Green urban infrastructure
 Recently, the EESC has in particular looked into green infrastructure as a means for
sustainable and inclusive urban development. Green infrastructure refers to features
that connect the natural and built environments und make cities and towns more
liveable, such as parks, trails, green roofs, green streets. Green Infrastructure should
become an integral part of the development of residential areas: well-designed parks,
avenues, footpaths and green roofs and walls are a cost-effective way of improving the
urban climate and generally improving the quality of urban life. Moreover, green
infrastructure helps also to protect biodiversity. Cities and urban areas are an
important habitat for natural species: e.g. Brussels is home to more than 50 % of
floral species in Belgium!
 Meanwhile, there are many successful examples for the creation of green
infrastructure in European cities, such as the development of biotope areas in Berlin,
the creation of a metropolitan ecological network in Lisbon, Plymouth's Green
infrastructure Plan, the green roof policy in Copenhagen: some of these examples are
also presented in this EU-China Urbanisation Forum.
Finding the right governance models for sustainable and inclusive urban development
I would like to point out how important it is to choose the right governance models to promote
a sustainable (from economic, social and environmental point of view) and inclusive urban
 Some scholars (Prof. Richard Sennet among these) said that the tendency to build
large-scale cities is depriving us of the social energies of traditional urban form, and as
if in one that can be defined as the URBAN AGE is proposed the contrast between
EFFICIENCY and SOCIABILITY. So the problem is how to balance the large
economic benefit that often accrue form large-scale projects in the metropolis areas
and communal rights of citizens
 In the European Union we found that a bottom-up approach is necessary in order to
reap the full potential of sustainable and inclusive urban development. Our objective is
to promote the initiative and creativity of the local level and facilitate their projects by
providing guidance and networks for the exchange of best practice and by supporting
investment into sustainable city infrastructure.

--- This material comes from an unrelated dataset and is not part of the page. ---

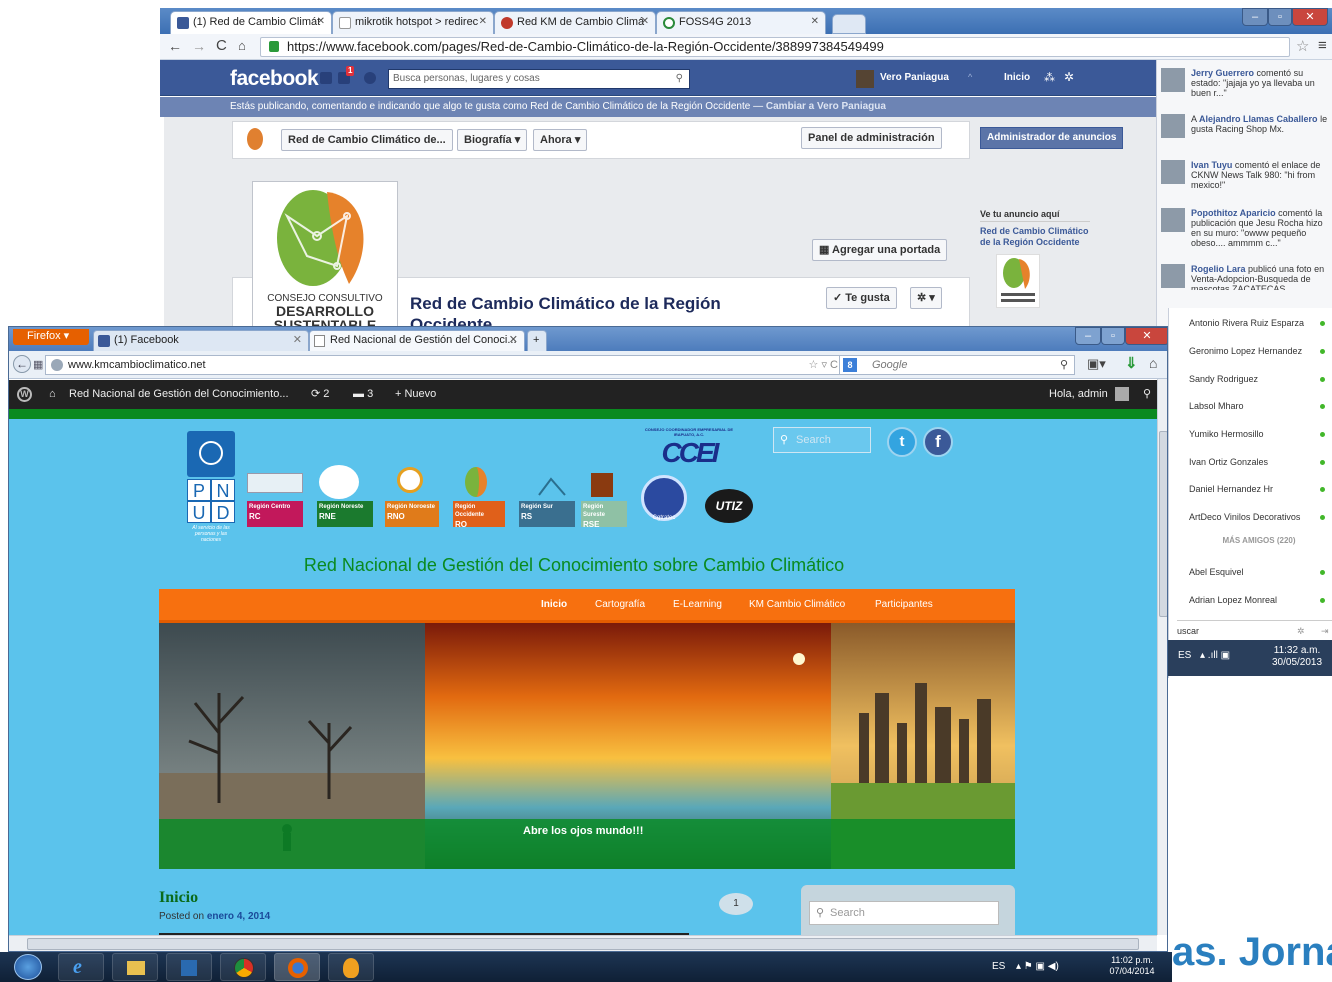  I want to click on download-icon: ⇓, so click(1132, 363).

 A very good example is the European Covenant of Majors. This is an initiative
launched by the European Commission in 2008 to support local and regional
authorities in the fight against climate change. Under this scheme meanwhile more
than 5.200 cities and regions, representing 173 million citizens have voluntarily
committed to exceed the EU 20% CO2 reduction target for 2020 through by setting up
and implementing a Sustainable Energy Action Plan which is tailored to the specific
local circumstances.
 Finally, a strong involvement of civil society is crucial for the success of such
projects. The main actors in such projects are the bodies responsible for regional and
local planning, cities and local authorities, bodies responsible for infrastructure
projects in areas like road building, railways, companies and city developers, civil
society environmental organisations and trade unions. Projects work out successfully
if they are initiated, accepted and supported by these actors. These actors should be
strengthened. They must be actively involved as early as possible in the planning of
urban development.
In 2050 around 70% of people will live in the Cities.
If we want to guarantee the wellbeing in the World we should start to promote the wellbeing
of the Cities.
In doing so we believe it is crucial the participation of civil Society in the process of
measuring local wellbeing.
Measuring local wellbeing can help citizens and policy makers to assess results of policies
and monitoring progress and better understanding how measures of well-being at local level
can enhance the implementation of local policies.
Because as Professor Stiglitz said if we measure the wrong thing we'll do the wrong
thing….and in this field the Civil Society can give a crucial support to find the right way.